Plus des deux tiers des élèves ne parlent ni luxembourgeois ni allemand à la maison, or l'allemand demeure la principale langue d'enseignement dans le système scolaire. Le développement de l'enseignement en français est donc présenté comme un pas vers une plus grande équité en matière d'éducation.
Claude Meisch a déclaré qu'en élargissant l'offre d'enseignement en français parallèlement à l'enseignement existant axé sur l'allemand, davantage d'élèves apprennent dans la langue qui leur convient le mieux. Selon le ministre, la réforme favorise l'égalité des chances et la cohésion sociale tout en préservant "la richesse du multilinguisme qui caractérise les écoles luxembourgeoises".
Avant 2020, l’enseignement du français était principalement destiné aux élèves nouvellement arrivés. La première classe de 7e année francophone a été créée en 2021. Grâce à ce nouvel élargissement, l’enseignement du français sera offert dans toutes les régions du pays. Dans l’enseignement secondaire classique, le nombre d’établissements participants passera de un à quatre. Dans l’enseignement secondaire général, ce nombre passera de six à 17, tandis que les programmes préparatoires passeront de deux à dix établissements.

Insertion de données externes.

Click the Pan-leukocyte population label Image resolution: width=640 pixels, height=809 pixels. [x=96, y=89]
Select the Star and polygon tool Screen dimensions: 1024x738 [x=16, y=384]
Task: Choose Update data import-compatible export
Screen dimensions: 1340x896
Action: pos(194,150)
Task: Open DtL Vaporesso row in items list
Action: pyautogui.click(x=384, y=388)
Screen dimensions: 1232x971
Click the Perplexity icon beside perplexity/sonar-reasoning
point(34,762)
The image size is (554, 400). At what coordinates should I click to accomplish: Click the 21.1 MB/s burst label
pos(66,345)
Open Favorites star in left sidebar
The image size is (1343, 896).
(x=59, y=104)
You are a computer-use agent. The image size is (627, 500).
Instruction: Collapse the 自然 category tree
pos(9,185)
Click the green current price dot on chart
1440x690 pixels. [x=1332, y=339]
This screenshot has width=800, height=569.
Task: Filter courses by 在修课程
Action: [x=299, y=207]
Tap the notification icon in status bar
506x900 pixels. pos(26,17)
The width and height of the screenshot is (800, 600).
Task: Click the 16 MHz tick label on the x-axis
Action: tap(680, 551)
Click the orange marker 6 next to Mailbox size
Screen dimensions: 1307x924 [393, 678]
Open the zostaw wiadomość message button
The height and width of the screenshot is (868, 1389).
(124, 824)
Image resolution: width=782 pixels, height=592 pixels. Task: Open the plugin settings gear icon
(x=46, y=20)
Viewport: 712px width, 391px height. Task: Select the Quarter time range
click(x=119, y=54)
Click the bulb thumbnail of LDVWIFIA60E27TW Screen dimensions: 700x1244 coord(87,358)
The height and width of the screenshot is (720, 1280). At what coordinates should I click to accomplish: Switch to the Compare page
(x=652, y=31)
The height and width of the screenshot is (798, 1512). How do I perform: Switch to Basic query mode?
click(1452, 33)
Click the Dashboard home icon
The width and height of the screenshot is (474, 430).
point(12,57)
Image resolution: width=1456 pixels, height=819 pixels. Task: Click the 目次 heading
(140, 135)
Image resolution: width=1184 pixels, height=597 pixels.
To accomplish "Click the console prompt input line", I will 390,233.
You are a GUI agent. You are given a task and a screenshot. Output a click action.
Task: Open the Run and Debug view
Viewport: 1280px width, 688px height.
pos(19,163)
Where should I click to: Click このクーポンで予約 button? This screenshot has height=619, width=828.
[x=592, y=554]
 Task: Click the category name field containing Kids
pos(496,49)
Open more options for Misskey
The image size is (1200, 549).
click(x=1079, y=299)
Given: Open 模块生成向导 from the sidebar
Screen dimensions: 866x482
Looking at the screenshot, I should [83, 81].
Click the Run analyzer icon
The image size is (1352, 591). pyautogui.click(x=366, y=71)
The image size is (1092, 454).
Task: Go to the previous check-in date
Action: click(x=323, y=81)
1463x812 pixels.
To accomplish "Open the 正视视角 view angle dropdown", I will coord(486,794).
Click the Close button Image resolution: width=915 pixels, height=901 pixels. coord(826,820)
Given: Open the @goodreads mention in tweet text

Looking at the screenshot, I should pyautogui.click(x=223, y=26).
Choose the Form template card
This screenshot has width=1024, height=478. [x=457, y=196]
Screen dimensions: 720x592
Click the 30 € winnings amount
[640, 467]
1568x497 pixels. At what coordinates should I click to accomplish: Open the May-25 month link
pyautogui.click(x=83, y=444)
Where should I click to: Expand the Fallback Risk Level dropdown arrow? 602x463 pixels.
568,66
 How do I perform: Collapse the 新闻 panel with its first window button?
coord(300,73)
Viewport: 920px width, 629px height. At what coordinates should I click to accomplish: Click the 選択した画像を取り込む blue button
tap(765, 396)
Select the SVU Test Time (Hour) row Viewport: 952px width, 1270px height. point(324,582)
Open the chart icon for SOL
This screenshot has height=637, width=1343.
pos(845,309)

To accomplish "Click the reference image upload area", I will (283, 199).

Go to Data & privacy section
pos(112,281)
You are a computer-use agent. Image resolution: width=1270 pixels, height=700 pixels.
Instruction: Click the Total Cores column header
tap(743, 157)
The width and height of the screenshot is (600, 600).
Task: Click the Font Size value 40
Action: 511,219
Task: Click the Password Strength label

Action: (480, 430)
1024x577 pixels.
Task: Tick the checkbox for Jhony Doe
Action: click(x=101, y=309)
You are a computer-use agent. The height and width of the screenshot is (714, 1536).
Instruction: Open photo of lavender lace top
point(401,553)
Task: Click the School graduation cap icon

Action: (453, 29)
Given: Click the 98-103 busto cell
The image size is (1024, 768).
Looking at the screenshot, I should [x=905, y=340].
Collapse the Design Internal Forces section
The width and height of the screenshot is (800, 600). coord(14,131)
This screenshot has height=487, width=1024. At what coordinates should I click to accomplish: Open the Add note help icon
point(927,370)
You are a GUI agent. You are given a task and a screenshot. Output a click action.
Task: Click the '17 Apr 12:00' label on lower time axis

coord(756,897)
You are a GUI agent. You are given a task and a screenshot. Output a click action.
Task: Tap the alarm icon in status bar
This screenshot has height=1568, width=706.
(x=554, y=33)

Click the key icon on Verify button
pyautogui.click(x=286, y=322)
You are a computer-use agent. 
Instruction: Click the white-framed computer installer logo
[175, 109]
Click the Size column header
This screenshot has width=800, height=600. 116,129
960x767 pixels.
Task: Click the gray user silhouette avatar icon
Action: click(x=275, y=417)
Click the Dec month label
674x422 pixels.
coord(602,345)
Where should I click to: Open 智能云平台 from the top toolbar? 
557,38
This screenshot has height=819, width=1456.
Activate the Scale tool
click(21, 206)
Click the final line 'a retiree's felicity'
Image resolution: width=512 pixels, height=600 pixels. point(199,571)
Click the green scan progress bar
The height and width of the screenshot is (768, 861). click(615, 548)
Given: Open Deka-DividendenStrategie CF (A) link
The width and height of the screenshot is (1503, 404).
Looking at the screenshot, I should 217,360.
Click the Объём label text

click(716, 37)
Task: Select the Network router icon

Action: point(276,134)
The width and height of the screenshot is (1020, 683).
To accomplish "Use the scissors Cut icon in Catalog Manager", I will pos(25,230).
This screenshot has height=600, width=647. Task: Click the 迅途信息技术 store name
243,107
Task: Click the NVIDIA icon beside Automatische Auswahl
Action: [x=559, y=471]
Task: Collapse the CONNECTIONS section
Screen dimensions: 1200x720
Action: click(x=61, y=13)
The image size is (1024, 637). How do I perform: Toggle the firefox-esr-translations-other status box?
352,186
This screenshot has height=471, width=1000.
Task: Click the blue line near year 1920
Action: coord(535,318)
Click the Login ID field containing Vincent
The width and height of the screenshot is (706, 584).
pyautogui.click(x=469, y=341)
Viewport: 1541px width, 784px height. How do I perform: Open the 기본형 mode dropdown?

Les programmes, les méthodes d'évaluation, les approches pédagogiques et les supports d'apprentissage resteront inchangés, même s'ils sont dispensés dans une autre langue. Les élèves continueront de préparer les mêmes diplômes. Claude Meisch a souligné que la diversification de l'offre éducative permet au système scolaire de mieux refléter les réalités de la société actuelle.